Description of the task ->
Transcribe exactly the line that contains "The height and width of the screenshot is (360, 640)." and every line after it to the end of the entries, and nothing more.

╭─ Records for the task

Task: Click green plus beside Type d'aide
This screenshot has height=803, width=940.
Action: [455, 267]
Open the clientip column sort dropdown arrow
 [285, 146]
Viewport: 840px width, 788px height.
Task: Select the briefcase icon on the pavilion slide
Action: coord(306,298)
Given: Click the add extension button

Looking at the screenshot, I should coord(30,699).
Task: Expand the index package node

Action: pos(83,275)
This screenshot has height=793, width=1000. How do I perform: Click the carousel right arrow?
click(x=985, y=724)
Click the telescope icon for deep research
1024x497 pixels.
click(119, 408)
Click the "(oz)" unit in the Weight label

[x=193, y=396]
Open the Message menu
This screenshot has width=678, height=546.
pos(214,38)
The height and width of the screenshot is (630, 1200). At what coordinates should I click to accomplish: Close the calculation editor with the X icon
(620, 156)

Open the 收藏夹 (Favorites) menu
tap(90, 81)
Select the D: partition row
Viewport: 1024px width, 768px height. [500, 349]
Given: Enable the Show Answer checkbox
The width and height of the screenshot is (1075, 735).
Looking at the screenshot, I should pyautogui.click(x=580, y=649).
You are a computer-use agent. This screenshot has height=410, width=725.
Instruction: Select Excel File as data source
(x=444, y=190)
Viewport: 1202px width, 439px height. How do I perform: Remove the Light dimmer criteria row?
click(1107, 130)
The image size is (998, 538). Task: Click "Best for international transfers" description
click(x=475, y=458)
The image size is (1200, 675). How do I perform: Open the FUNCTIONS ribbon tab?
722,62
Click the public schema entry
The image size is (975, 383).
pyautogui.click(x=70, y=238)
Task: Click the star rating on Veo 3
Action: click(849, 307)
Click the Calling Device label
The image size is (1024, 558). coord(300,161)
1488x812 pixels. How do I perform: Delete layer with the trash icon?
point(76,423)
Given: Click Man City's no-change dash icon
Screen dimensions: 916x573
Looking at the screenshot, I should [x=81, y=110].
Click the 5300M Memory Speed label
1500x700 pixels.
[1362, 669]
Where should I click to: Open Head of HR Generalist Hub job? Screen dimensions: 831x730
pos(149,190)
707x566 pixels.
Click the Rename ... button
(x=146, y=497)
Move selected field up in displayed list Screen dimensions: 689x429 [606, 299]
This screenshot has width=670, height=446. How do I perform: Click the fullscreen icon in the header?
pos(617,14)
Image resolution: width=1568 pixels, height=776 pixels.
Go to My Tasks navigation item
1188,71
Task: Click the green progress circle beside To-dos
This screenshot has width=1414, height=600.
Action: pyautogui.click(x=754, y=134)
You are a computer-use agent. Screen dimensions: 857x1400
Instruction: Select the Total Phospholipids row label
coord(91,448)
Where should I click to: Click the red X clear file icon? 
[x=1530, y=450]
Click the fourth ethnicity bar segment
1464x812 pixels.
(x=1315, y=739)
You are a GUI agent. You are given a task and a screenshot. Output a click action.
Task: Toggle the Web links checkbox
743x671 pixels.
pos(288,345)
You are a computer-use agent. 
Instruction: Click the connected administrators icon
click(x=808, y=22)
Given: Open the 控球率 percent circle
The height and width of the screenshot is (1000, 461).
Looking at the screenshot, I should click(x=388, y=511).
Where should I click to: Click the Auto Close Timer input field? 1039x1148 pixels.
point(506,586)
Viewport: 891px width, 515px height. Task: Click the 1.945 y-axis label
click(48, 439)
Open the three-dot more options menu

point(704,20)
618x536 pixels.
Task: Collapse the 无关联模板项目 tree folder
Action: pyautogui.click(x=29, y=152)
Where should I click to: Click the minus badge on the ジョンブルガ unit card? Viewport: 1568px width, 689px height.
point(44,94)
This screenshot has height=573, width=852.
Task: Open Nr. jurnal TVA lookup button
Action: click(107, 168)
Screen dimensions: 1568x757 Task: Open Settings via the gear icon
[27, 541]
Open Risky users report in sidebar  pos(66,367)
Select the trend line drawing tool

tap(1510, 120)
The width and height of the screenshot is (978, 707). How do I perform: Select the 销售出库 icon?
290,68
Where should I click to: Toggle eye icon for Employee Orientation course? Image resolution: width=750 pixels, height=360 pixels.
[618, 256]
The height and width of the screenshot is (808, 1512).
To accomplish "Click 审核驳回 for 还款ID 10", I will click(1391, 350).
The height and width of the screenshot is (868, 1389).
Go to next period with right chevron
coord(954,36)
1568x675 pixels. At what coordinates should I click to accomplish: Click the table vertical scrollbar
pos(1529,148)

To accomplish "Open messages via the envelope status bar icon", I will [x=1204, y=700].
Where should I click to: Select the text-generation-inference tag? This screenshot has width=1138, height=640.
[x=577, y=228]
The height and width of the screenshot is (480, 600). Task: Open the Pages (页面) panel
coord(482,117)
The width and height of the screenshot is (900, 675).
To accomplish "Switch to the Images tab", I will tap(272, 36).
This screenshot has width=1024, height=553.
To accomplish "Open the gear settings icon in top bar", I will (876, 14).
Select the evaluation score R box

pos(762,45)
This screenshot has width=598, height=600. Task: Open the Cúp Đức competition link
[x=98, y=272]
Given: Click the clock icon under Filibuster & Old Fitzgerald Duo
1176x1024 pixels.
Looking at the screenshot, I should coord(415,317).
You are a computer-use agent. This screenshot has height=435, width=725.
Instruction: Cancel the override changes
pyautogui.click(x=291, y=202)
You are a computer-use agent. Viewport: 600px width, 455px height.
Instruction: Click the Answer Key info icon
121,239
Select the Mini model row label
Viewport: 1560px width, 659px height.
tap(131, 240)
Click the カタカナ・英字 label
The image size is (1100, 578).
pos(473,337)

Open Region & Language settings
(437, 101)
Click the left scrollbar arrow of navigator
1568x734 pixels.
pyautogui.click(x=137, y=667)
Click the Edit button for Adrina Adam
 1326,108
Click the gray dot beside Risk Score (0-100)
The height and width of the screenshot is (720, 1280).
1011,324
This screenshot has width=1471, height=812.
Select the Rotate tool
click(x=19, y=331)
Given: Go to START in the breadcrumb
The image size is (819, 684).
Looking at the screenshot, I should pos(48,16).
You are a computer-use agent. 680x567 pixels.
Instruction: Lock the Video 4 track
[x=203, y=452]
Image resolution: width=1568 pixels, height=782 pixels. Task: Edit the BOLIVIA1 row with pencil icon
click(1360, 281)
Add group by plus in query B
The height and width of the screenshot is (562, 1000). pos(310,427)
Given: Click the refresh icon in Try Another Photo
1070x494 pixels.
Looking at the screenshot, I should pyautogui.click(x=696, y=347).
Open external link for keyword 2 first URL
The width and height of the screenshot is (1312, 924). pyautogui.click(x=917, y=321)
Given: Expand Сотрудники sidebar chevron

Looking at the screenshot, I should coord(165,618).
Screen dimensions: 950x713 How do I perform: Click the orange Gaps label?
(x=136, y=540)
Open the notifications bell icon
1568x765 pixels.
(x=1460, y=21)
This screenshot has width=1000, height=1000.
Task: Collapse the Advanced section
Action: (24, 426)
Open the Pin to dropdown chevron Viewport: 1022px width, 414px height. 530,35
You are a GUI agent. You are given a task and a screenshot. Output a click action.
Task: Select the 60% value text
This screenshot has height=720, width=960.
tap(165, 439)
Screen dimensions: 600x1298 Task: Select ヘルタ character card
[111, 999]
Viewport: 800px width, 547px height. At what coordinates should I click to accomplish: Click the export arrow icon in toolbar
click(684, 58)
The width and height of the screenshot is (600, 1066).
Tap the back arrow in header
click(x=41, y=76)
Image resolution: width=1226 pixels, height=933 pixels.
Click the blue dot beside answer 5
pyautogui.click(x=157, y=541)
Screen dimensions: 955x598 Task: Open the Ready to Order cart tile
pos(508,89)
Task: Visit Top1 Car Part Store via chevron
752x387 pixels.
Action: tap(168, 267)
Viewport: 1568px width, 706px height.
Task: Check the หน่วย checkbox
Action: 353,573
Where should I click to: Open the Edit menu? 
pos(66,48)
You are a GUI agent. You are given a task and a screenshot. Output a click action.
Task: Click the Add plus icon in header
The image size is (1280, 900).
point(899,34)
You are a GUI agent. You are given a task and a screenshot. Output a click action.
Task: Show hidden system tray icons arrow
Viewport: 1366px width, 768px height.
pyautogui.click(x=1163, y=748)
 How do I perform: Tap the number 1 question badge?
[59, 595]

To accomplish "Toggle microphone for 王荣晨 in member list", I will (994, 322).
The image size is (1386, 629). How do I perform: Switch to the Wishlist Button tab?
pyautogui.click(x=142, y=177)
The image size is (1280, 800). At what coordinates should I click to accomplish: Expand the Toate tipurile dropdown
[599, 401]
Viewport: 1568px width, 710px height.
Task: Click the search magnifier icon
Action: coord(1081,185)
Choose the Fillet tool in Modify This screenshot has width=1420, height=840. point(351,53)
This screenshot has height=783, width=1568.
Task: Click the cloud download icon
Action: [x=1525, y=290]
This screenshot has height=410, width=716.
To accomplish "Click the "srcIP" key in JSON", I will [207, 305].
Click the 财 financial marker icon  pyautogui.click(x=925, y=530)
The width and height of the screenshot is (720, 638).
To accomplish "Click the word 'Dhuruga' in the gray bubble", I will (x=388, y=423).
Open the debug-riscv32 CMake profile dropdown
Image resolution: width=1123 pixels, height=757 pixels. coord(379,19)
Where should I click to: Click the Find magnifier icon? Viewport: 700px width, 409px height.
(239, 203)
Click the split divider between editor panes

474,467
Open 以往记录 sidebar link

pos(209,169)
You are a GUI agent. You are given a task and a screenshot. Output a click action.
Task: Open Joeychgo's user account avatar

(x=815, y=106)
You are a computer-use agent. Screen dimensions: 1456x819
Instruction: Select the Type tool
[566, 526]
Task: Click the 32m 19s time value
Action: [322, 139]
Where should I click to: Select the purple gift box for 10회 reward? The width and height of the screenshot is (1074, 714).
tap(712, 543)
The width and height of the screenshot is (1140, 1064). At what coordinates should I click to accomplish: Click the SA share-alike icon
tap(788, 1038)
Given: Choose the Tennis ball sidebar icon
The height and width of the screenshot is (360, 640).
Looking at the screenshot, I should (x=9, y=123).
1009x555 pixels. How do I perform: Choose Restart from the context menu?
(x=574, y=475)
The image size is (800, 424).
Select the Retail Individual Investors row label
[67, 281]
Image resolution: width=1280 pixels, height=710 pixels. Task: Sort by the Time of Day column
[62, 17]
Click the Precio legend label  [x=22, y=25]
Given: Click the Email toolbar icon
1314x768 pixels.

╰─

Output below ->
The height and width of the screenshot is (360, 640).
Looking at the screenshot, I should (x=9, y=123).
1009x555 pixels. How do I perform: Choose Restart from the context menu?
(x=574, y=475)
The image size is (800, 424).
Select the Retail Individual Investors row label
[67, 281]
Image resolution: width=1280 pixels, height=710 pixels. Task: Sort by the Time of Day column
[62, 17]
Click the Precio legend label  [x=22, y=25]
Given: Click the Email toolbar icon
1314x768 pixels.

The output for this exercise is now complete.